他的眼神里写满关切,一只手轻轻搭在江凛的肩膀上,试图给他些许支撑 。见江凛只是痛苦地摇头,紧咬着牙关不说话,杨辉急得来回踱步,眉头拧成了个“川”字。“江子,你别犯傻了,栀栀走了,但咱们得先顾好你的身体啊,项目的事我能扛着,你可不能倒下。”
“我没事……下午开会想方案……”江凛强忍着胃部的剧痛,从牙缝里挤出这句话,苍白的脸上写满了倔强。说罢,他双手撑着椅子扶手,想要站起身去收拾刚刚呕吐造成的一片狼藉。

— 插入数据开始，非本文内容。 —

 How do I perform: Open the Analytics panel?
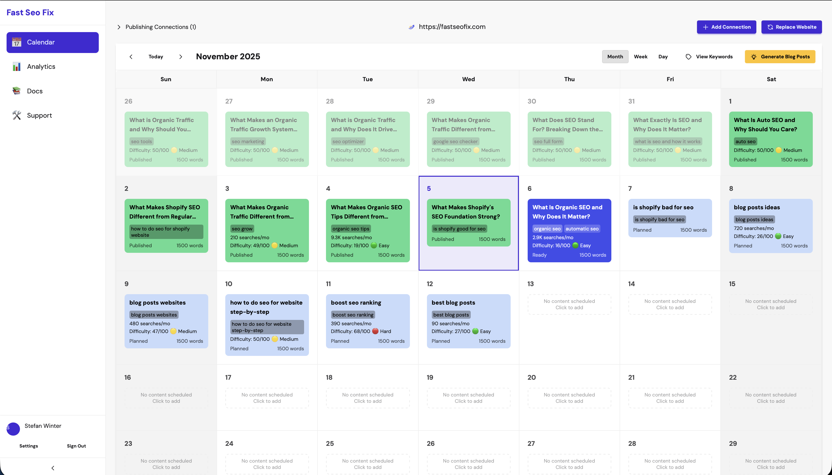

然而,就在他起身的瞬间,一阵更为强烈的解离性疼痛如汹涌的潮水般袭来,好似有无数尖锐的针同时刺向全身。他的双腿一软,整个人不受控制地重重跌回椅子上,身体蜷缩成一团,冷汗不停地从额头冒出,浸湿了他的鬓角。他紧紧地捂住胃部,手臂因为用力而微微颤抖,嘴里发出痛苦的闷哼。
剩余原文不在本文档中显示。